Robert Bosch and Continental AG will move into high volume production this year to supply Nissan Motor Co. with advanced automated braking systems across most of its U.S. product line.
Nissan said this summer it is making the technology standard on most of its U.S. vehicles for the 2018 model year.
The decision will mean equipping more than 1 million Nissan brand vehicles with the technology, or about two-thirds of Nissan's expected annual volume.
That is a dramatic move forward for Nissan in automated braking, which it previously marketed as Forward Emergency Braking.
Before the decision, the feature was available only as an option on higher-grade trim packages. Nissan estimates that about 450,000 of its 2017 model vehicles had the systems.
The Bosch and Continental systems use radar to monitor a vehicle's proximity to the vehicle ahead. If the system reads that the conditions are likely for a frontal collision, it emits audible and visual warnings to alert the driver to reduce speed. If the driver does not respond, the emergency system can apply the brakes automatically.
The technology is not new, but the industry is watching to see how fast it will roll out across the market.

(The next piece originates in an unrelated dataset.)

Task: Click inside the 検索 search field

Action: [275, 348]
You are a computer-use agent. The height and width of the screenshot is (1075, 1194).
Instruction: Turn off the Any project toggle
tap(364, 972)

Automated braking is one part of an array of automated safety systems that Nissan and most other automakers are gathering to prepare for autonomous vehicles. Many in the industry expect widespread consumer availability of autonomous technology in the early 2020s.
Last year, the National Highway Traffic Safety Administration and the Insurance Institute for Highway Safety reached a voluntary agreement with 20 automakers to standardize automatic braking by 2022.
The move makes Nissan compliant with the rule on most of its products four years ahead of schedule, and opens the technology to consumers in less expensive vehicle segments. Until now, the higher priced trim levels with the relevant tech package options cost between $7,000 and $10,000 more than the base models without the technology.